### Source records ###

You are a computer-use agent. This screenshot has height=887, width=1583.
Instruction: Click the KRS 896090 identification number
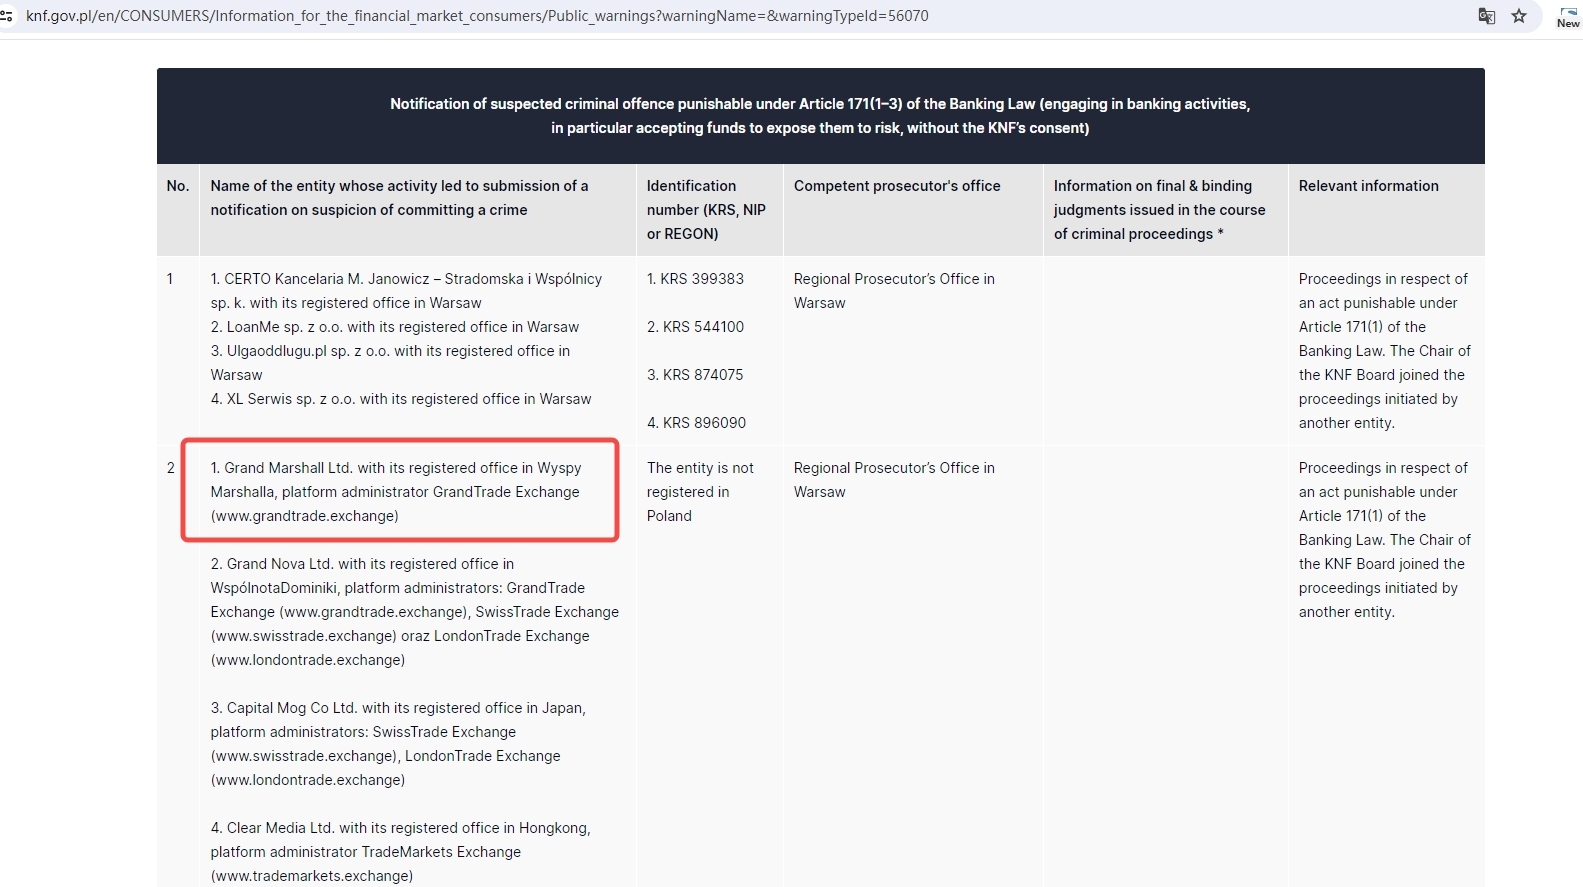pyautogui.click(x=696, y=423)
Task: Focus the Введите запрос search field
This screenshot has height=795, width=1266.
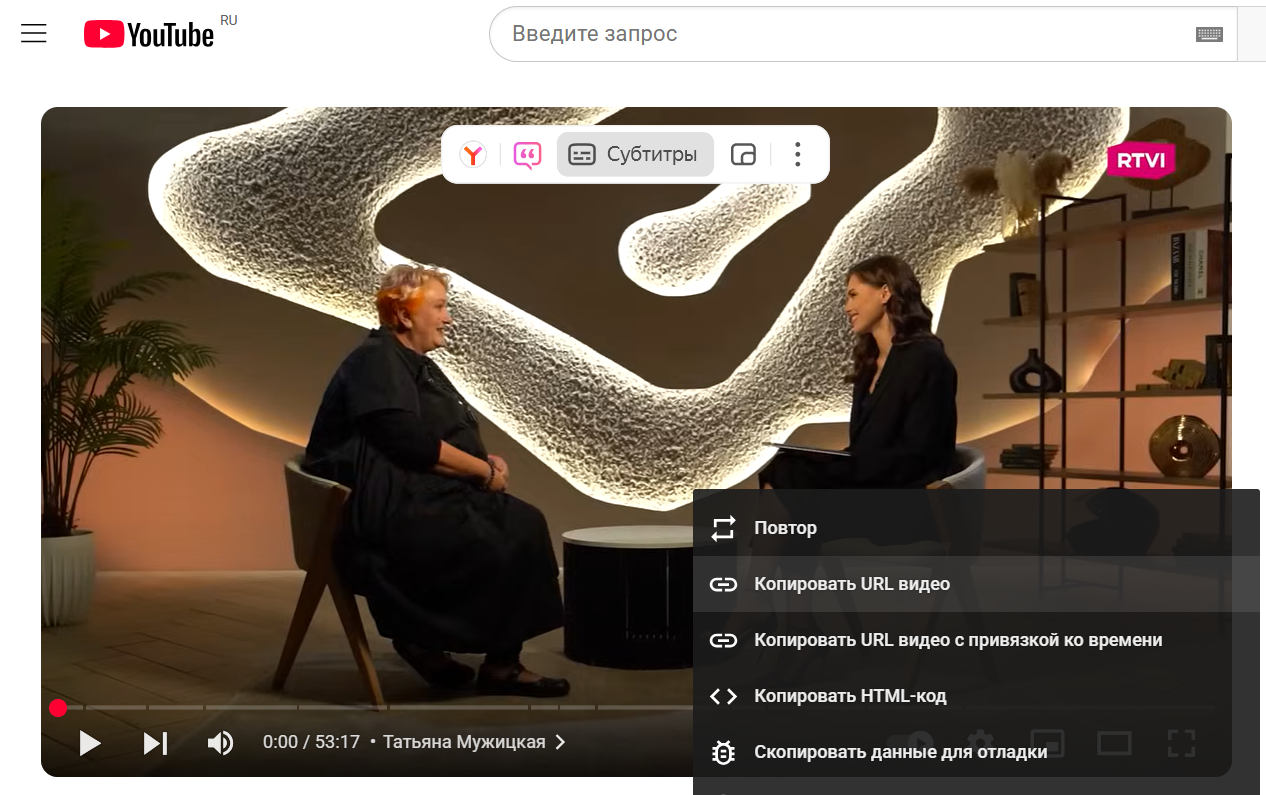Action: point(840,34)
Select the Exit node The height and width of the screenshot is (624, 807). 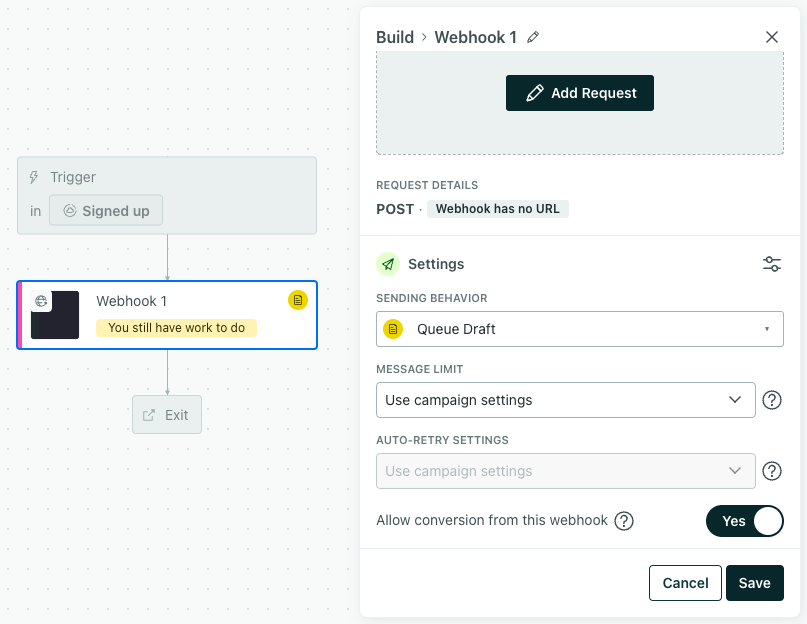pos(167,415)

###

# Requirements
From the listing above, copy every line that contains the word "This", treating uppercase and lowercase letters as different.

# Final answer
You are a computer-use agent. This screenshot has height=887, width=1583.
This screenshot has height=795, width=1266.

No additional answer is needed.